======== Passage provided ========
EURASNET and medical research
Around 15% of all point mutations causing human genetic disease either create or disrupt canonical splice sites. In addition, genetic analysis in several gene systems has shown that many genomic substitutions, not positioned in canonical sites and previously classified as neutral or missense, have been subsequently found to affect the splicing process.
These studies emphasise our incomplete knowledge of the molecular mechanisms involved in splicing, which limits the development of new strategies for correcting splicing defects. In addition to disease causing mutations in selected genes, changes in alternative splicing patterns are also associated with a range of diseases including some degenerative diseases, cancer and HIV. In some cases changes in alternative splicing patterns occur without obvious mutation of the affected genes. These alternative splicing modifications are potentially associated with changes in trans-acting splicing factors.
========
# [Required action 1]
Retype everything in the splicing passage from "These studies emphasise" down to "trans-acting splicing factors.", keeping every word and mark as it appears.
# [Required action 2]
Extend the passage on splicing defects and disease, picking up right after its final sentence.
======== Input data ========
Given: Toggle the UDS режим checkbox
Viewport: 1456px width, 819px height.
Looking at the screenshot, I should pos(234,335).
========
======== Input data ========
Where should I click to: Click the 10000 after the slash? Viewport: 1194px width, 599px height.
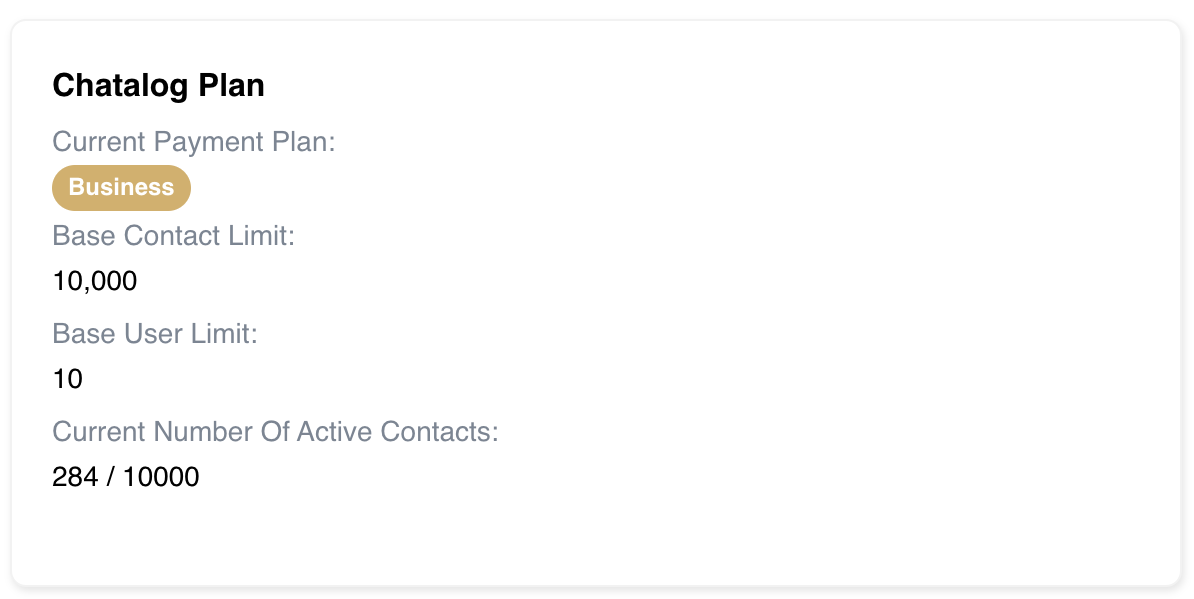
========
======== Input data ========
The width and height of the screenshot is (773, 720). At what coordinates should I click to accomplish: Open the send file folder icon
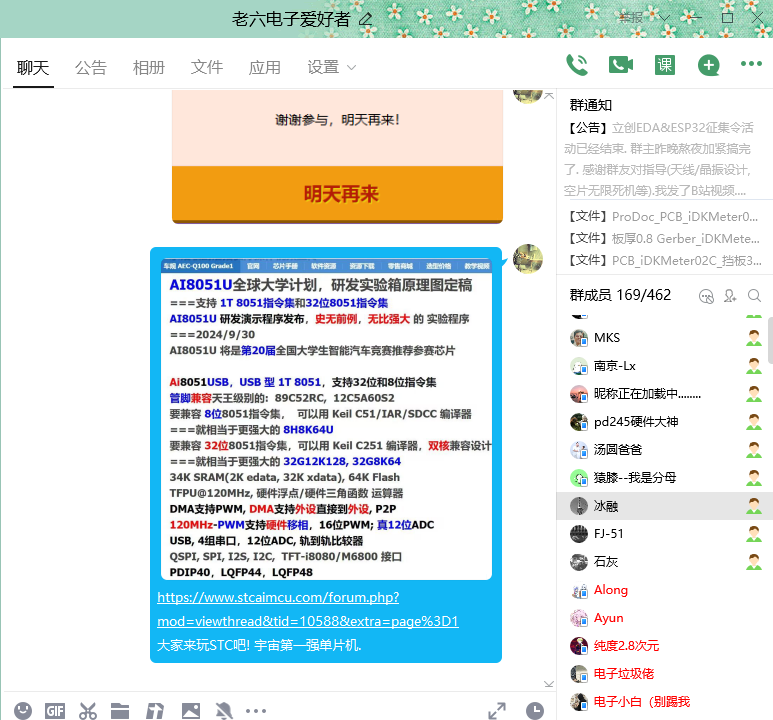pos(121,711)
========
# [Exercise response 1]
These studies emphasise our incomplete knowledge of the molecular mechanisms involved in splicing, which limits the development of new strategies for correcting splicing defects. In addition to disease causing mutations in selected genes, changes in alternative splicing patterns are also associated with a range of diseases including some degenerative diseases, cancer and HIV. In some cases changes in alternative splicing patterns occur without obvious mutation of the affected genes. These alternative splicing modifications are potentially associated with changes in trans-acting splicing factors.

# [Exercise response 2]
Understanding molecular mechanisms of splicing regulation in the cellular context, and understanding global regulatory networks, will have a fundamental impact on our understanding of the causes of many diseases and the design of new therapeutic strategies.
Important strategic objectives of EURASNET in pathological splicing are:
- the identification of aberrant splicing in human disease
- the characterisation of different regulatory elements, splicing factors and molecular mechanisms involved in the normal splicing and aberrant splicing of specific genes
- the development of new molecular therapies from research in the fields of chemical biology and other enabling technologies.
EURASNET also aims to strengthen contacts with European medical-genetics groups and diagnostics development.